06/04/25
A Polícia Federal aponta que o deputado federal Gustavo Gayer (PL-GO) utilizou recursos públicos destinados ao seu gabinete parlamentar para manter, em Goiânia, uma escola de inglês e uma loja de camisetas e acessórios de viés bolsonarista. Os dois empreendimentos funcionavam em um imóvel alugado com verba da Câmara dos Deputados e que deveria abrigar apenas um escritório político. O caso é investigado no âmbito da Operação Discalculia, deflagrada em outubro de 2024, que mira Gayer e seus assessores mais próximos.
Segundo a PF, o imóvel — cujo aluguel mensal de R$ 6,5 mil é pago com cota parlamentar — abrigava a escola e a loja, batizada de Desfazueli, registrada em nome do filho do deputado, mas que seria uma continuação das atividades antes exercidas sob a marca Bolsonarius. Além do aluguel, a Polícia Federal sustenta que funcionários pagos com recursos públicos atuavam nos empreendimentos particulares, o que configura desvio de finalidade.
“O parlamentar acaba por desequilibrar o ambiente concorrencial do setor, ante a matemática e objetiva posição de vantagem que se colocou”, anota a PF no inquérito, ressaltando que os custos com água, energia, internet e tributos estavam sendo absorvidos pela estrutura pública, em benefício de uma atividade privada.
De acordo com os investigadores, Gayer exercia papel ativo na operação das empresas. “Tinha postura de comando frente ao empreendimento, orientando a equipe e monitorando o desempenho das vendas, demonstrando um compromisso com o sucesso do negócio”, apontam os documentos. Em uma das mensagens interceptadas, Gayer orienta que camisetas e adesivos sejam levados para a escola.
A operação que investiga o caso foi batizada de Discalculia, em alusão a um erro de registro em uma organização social vinculada ao deputado, que constava com um quadro societário composto por crianças de 1 a 9 anos — indício de falsificação documental. O nome é uma ironia ao transtorno de aprendizagem ligado à dificuldade com números.
A PF afirma que Gayer é o “autor intelectual” de um esquema de desvio de recursos da cota parlamentar, inclusive por meio da criação dessa organização social com dados forjados.

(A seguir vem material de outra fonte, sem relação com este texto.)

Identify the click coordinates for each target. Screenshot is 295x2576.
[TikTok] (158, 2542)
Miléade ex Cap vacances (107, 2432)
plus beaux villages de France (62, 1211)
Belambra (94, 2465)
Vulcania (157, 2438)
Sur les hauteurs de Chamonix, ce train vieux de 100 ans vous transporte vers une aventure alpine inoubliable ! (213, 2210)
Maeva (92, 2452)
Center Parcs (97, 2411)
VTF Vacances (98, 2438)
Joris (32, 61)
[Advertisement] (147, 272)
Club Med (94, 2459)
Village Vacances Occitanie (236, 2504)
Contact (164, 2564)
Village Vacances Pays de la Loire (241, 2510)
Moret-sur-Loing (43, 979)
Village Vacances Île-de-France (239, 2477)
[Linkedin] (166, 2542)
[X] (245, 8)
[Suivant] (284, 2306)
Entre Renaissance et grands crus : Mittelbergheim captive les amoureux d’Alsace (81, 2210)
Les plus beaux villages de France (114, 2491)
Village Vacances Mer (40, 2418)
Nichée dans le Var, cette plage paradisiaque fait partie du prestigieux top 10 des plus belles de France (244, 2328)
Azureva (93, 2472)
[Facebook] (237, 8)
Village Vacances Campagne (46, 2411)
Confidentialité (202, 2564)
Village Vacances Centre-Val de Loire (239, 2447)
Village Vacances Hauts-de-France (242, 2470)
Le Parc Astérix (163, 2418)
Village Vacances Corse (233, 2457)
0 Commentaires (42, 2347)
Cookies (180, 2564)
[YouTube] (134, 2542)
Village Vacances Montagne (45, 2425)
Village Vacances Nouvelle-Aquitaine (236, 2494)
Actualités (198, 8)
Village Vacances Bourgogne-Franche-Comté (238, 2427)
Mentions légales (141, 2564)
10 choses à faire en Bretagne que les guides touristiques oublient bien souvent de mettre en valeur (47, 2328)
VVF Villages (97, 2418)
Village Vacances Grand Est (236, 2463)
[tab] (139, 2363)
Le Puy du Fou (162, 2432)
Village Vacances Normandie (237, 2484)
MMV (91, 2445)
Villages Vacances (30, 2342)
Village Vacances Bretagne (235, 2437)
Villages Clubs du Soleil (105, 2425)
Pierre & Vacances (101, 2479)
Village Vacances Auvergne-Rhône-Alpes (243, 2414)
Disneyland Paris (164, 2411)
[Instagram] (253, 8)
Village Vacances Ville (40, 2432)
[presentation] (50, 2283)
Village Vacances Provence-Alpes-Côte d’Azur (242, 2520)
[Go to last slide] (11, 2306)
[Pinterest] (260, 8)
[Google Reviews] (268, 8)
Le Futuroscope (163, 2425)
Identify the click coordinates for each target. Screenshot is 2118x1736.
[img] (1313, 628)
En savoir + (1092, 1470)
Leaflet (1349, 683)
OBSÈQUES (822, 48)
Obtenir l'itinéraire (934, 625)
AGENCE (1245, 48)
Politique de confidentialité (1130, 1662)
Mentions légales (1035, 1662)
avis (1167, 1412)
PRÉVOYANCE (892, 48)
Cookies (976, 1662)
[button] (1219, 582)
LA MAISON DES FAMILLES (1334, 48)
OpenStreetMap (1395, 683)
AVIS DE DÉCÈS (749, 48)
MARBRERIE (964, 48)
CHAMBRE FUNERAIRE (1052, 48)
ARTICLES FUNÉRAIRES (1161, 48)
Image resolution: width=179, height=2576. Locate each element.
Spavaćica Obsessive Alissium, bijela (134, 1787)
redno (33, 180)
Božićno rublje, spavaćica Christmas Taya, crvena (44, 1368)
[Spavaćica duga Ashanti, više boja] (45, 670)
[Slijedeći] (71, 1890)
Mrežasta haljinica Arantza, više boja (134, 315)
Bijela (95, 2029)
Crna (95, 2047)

Conversas encontradas no celular de João Paulo de Sousa Cavalcante, assessor de Gayer, reforçam a tese da Polícia Federal. Em diálogo com Marco Aurélio Nascimento, secretário parlamentar, João Paulo admite que “a escola está sendo paga com recurso público e tá sendo usada para um fim totalmente que tipo num existe né, num tem como ser assim”.
O assessor chega a demonstrar preocupação com a repercussão do caso: “Vai ser igual o caso daquela mulher do Popular na Assembleia... senhora, senhora, senhora. Num tem jeito vei o povo vai pra cima mesmo”, afirmou, em referência ao famoso meme criado em 2015, quando uma servidora pública foi flagrada saindo do trabalho após bater ponto, e fugiu da reportagem da TV Anhanguera.
Em outro trecho, João Paulo reconhece a fragilidade da situação do chefe: “O Gustavo hoje ele é uma vidraça, ele é um alvo, e se for pra cima moço, infelizmente a gente tá errando né. A gente tá pregando uma coisa e tá vivendo outra”.
João Paulo foi preso por suspeita de envolvimento nos atos antidemocráticos de 8 de janeiro e é investigado por usar uma empresa de marketing para ocultar sua atuação como assessor parlamentar de fato, driblando vedações legais. Segundo a PF, ele recebeu R$ 24 mil em três parcelas de R$ 8 mil por meio da empresa, ao mesmo tempo em que gerenciava a agenda do deputado, contrariando os termos dos contratos firmados com a Câmara.
Nas redes sociais, Gustavo Gayer afirmou que a operação da PF teve motivações políticas. “Vieram na minha casa, levaram meu celular, meu HD. Essa democracia relativa está custando caro”, declarou. Segundo ele, a ação teve como objetivo interferir no processo eleitoral em Goiânia. “Foi feita dois dias antes do segundo turno da eleição, da qual meu candidato participa. Isso visa claramente prejudicá-lo”, disse.